Il y a quelque temps le Conseil de Sécurité de l`Organisation des Nations-Unies a adopté quelques résolutions relatives à l`occupation des différentes régions de l`Azerbaidjan par les forces armées de l`Arménie: ces résolutions enjoignent un retrait sans réserve de ces terres occupées par les forces armées de l`Arménie. Mais jusqu`à présent, le gouvernement arménien n`a pas respecté ces résolutions du Conseil de la Sécurité de l`ONU. Il est évident que ces résolutions sont toujours en vigueur.

Vous savez que nous voulons résoudre ce conflit par la voie pacifique et nous coopérons activement avec le groupe de Minsk de l`OSCE. Mais ceci non plus n`a pas encore donné de résultats. En tous cas, notre tâche et notre but sont la libération des terres occupées, la restauration de l`intégrité territoriale de l`Etat d`Azerbaidjan et le retour de nos citoyens - les réfugiés et les déplacés expulsés de leurs foyers.

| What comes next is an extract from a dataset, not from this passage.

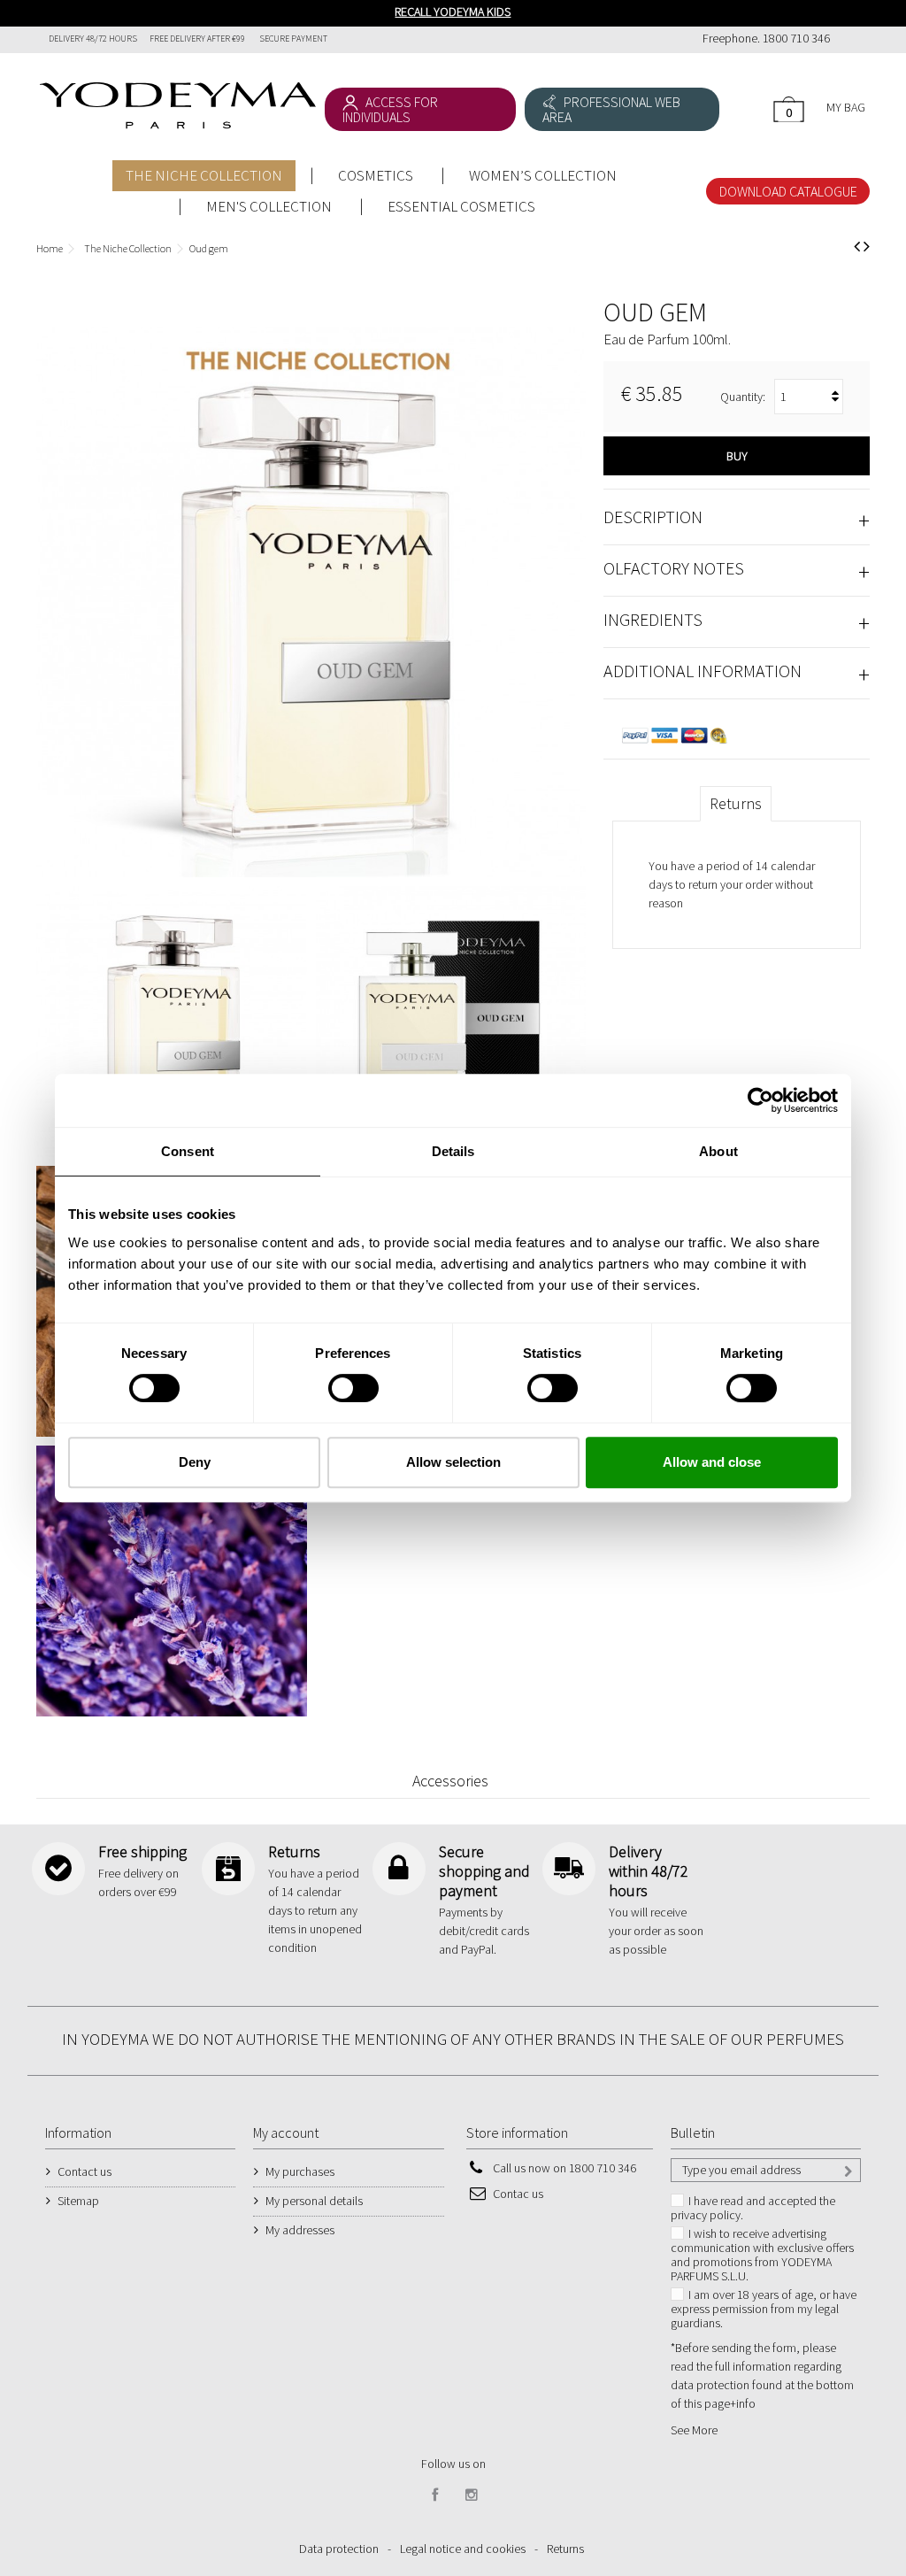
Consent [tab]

Il est clair que dans nos terres occupées toutes les propriétés de l`Azerbaidjan sont détruites. Mais malgré tout, les gens veulent rentrer sur leurs terres et nous croyons qu`après être rentrés sur leurs terres, en peu de temps ils pourront se recréer des conditions de vie acceptables. Il est clair que l`amour de la patrie, l`amour de leur terre, l`amour du pays natal est au-dessus de tout. Nous devons le garantir à cette partie de notre population. Mais nous n`en sommes pas encore là. Nous devons améliorer la condition des réfugiés et des déplacés et notre désir est que l`ONU approche ce problème avec plus d`attention, qu`elle déploie plus de soins et qu`elle augmente autant que possible ses aides humanitaires. Je crois que pendant votre séjour en Azerbaidjan vous avez été le témoin des faits qui vérifient mon opinion.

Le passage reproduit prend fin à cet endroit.